Directions for this task: Pick out every row below that contains the string "Instruction", and copy each of those rows in full.

Extracted information:

━━━━━━━━━━━━━━━━━━━━━━━━━━━━━━

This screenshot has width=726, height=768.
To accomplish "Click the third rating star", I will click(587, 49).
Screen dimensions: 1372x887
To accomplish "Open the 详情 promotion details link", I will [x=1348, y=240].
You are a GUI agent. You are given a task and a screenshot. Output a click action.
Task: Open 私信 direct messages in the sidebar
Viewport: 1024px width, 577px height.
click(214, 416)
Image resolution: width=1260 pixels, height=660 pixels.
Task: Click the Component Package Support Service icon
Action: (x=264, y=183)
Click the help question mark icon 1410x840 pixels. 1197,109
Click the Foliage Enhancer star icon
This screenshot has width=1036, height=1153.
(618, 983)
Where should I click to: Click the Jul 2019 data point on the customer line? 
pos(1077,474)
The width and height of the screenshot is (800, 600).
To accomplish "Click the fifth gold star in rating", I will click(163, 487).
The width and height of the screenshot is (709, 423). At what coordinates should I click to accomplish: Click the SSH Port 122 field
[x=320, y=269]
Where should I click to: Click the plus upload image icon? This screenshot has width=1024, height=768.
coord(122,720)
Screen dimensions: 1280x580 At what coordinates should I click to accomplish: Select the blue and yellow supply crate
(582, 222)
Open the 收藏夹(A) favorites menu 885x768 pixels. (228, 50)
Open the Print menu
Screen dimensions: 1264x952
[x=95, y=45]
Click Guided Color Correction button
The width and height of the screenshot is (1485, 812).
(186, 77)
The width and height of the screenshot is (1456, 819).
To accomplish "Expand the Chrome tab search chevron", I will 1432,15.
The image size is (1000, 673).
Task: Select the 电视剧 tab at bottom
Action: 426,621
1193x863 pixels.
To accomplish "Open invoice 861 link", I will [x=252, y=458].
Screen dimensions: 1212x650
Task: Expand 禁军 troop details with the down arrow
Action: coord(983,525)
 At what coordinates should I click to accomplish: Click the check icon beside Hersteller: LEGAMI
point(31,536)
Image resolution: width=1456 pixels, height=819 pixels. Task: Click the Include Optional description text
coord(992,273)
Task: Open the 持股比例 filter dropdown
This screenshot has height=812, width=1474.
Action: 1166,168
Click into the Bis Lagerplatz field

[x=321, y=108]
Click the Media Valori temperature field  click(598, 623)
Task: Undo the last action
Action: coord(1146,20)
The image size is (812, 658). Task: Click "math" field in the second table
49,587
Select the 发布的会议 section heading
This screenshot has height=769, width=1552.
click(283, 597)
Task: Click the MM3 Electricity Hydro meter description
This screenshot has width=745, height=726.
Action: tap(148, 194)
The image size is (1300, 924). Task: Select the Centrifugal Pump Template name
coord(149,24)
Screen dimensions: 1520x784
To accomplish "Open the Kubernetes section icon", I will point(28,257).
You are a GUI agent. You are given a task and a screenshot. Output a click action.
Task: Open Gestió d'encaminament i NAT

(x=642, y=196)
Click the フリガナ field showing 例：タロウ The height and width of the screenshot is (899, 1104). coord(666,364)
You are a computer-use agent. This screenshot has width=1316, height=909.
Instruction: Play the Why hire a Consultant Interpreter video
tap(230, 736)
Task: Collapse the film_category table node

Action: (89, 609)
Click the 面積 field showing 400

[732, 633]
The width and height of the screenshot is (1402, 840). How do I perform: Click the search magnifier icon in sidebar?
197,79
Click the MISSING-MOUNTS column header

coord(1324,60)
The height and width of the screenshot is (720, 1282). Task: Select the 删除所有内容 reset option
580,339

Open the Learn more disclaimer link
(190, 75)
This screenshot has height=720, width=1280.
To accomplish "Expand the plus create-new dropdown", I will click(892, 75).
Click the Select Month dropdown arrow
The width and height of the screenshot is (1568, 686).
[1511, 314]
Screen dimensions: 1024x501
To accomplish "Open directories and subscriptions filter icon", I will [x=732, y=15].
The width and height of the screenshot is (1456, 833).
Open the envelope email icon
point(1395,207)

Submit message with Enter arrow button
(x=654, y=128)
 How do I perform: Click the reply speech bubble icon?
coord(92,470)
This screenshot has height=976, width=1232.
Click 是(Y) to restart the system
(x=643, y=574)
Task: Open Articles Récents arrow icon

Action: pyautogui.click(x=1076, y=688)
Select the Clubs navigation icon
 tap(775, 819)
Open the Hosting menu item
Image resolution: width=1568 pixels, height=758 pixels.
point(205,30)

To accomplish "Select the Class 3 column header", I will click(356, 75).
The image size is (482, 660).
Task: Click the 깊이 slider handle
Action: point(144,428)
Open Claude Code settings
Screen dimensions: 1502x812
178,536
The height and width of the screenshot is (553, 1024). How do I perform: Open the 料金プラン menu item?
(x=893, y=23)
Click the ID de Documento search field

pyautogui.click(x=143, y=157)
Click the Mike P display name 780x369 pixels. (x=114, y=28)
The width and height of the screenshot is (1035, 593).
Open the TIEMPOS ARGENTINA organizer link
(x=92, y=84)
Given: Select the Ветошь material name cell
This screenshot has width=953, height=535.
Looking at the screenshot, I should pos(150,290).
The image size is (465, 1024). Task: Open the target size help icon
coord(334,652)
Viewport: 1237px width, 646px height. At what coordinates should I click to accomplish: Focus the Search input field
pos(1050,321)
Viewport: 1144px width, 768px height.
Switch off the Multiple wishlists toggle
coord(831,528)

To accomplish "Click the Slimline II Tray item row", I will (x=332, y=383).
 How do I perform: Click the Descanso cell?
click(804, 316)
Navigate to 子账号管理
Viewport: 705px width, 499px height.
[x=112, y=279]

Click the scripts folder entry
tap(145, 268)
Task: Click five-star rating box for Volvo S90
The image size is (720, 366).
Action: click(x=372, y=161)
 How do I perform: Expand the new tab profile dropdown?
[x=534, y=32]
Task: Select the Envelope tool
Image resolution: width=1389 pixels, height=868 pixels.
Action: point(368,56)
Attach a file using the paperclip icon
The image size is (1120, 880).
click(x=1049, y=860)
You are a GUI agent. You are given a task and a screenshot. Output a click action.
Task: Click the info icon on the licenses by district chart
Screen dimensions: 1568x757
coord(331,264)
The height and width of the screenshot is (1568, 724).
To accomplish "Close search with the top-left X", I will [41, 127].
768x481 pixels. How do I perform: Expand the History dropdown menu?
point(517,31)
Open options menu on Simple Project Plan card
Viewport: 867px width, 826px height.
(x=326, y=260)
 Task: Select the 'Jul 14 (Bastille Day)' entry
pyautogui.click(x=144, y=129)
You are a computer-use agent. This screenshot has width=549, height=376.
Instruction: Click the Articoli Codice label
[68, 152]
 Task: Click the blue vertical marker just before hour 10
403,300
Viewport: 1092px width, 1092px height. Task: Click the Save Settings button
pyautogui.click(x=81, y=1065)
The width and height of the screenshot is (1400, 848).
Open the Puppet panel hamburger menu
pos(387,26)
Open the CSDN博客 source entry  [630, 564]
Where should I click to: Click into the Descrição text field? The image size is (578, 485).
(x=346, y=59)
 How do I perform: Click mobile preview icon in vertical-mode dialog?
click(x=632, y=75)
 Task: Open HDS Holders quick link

━━━━━━━━━━━━━━━━━━━━━━━━━━━━━━

Output for this task:
Instruction: Play the Why hire a Consultant Interpreter video
Instruction: Click the Articoli Codice label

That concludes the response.